LLM should think and action as a human
Haun Leung, ZiNan Wang
TL;DR
The paper addresses reliability and efficiency challenges in multi-turn LLM chat assistants by introducing a thinking method built on a built-in chain-of-thought that integrates reasoning, planning, and action execution. It defines five thinking elements (Chat History, Global Thinking Context, Built-in Action Calls, Local Thinking Context, Memory and Knowledge), uses on-demand local thinking context to enable scalable tool use, and encodes reasoning with special tokens. The approach combines supervised pretraining on an action-tasks dataset with reinforcement learning guided by a consistency-based reward model, and it demonstrates enhanced reasoning, planning, and action efficiency, while analyzing trade-offs between reward-model size and data/sampling requirements.
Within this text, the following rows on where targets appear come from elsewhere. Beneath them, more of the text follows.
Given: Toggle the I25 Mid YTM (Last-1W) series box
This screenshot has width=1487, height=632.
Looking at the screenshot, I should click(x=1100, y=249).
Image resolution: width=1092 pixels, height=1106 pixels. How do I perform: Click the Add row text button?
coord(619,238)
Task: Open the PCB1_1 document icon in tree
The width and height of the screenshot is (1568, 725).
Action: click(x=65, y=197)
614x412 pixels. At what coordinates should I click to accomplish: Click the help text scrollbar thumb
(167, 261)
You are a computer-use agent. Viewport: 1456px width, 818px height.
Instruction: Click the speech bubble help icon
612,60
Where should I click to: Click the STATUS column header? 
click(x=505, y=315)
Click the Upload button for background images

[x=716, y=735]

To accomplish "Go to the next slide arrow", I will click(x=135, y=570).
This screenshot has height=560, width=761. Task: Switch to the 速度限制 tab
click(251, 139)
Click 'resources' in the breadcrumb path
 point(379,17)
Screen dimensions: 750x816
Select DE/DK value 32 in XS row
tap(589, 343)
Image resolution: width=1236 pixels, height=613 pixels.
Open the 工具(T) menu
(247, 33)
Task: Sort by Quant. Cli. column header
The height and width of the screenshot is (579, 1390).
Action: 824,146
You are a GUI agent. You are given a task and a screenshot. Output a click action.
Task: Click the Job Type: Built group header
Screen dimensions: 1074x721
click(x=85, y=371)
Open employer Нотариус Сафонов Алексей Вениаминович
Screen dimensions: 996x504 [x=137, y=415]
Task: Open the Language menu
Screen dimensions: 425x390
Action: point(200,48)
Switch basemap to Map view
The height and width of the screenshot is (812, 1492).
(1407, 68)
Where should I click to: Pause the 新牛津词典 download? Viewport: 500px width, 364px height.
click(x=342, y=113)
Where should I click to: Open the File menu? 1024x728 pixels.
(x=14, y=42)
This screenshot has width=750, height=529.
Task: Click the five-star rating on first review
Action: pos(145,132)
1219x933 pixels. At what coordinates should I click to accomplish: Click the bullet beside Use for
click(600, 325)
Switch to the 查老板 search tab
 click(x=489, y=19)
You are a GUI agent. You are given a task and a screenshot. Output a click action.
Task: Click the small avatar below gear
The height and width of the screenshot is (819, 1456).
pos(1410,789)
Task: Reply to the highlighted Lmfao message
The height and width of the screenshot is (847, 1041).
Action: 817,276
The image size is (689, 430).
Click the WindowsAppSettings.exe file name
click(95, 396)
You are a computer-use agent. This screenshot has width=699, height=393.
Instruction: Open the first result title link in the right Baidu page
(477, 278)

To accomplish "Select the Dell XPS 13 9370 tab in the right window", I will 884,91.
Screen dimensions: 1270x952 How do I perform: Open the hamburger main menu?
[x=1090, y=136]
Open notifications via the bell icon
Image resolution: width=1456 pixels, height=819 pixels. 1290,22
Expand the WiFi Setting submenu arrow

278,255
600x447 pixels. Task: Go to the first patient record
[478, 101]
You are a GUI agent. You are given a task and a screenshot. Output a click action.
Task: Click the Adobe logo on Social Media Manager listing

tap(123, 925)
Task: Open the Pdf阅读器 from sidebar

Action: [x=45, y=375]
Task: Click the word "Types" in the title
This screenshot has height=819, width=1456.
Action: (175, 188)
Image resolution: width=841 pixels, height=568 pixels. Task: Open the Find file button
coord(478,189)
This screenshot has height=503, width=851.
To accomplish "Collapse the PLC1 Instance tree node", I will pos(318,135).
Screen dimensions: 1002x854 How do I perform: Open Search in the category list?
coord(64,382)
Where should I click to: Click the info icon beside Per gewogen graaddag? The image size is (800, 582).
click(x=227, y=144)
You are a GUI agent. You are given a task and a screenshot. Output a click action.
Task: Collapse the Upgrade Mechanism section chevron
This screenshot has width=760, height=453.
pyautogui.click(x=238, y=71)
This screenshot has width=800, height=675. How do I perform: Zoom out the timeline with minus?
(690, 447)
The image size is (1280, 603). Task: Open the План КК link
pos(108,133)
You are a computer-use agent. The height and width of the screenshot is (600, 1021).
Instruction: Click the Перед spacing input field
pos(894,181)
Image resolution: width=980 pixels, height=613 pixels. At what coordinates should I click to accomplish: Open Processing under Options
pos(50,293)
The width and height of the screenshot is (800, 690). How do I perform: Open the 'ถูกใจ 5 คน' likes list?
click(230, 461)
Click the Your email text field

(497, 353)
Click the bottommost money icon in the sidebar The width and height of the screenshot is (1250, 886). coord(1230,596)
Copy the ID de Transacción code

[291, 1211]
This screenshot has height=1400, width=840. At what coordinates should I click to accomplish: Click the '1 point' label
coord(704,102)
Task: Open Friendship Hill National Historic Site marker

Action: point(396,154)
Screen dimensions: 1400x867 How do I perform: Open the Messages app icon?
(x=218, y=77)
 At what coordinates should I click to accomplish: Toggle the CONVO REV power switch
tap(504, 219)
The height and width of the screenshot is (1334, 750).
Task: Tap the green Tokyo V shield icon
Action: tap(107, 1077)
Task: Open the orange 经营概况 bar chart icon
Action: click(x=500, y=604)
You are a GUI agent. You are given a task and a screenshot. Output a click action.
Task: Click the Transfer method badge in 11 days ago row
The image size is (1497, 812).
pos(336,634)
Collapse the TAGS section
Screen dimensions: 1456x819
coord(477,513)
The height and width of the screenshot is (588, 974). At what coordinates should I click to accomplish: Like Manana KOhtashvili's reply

The work suggests a path toward more reliable and scalable LLM-based agents capable of complex, context-aware interactions across diverse tasks.
Abstract
It is popular lately to train large language models to be used as chat assistants, but in the conversation between the user and the chat assistant, there are prompts, require multi-turns between the chat assistant and the user. However, there are a number of issues with the multi-turns conversation: The response of the chat assistant is prone to errors and can't help users achieve their goals, and as the number of conversation turns increases, the probability of errors will also increase; It is difficult for chat assistant to generate responses with different processes based on actual needs for the same prompt; Chat assistant require the use of tools, but the current approach is not elegant and efficient, and the number of tool calls is limited. The main reason for these issues is that large language models don't have the thinking ability as a human, lack the reasoning ability and planning ability, and lack the ability to execute plans. To solve these issues, we propose a thinking method based on a built-in chain of thought: In the multi-turns conversation, for each user prompt, the large language model thinks based on elements such as chat history, thinking context, action calls, memory and knowledge, makes detailed reasoning and planning, and actions according to the plan. We also explored how the large language model enhances thinking ability through this thinking method: Collect training datasets according to the thinking method and fine tune the large language model through supervised learning; Train a consistency reward model and use it as a reward function to fine tune the large language model using reinforcement learning, and the reinforced large language model outputs according to this way of thinking. Our experimental results show that the reasoning ability and planning ability of the large language model are enhanced, and the issues in the multi-turns conversation are solved.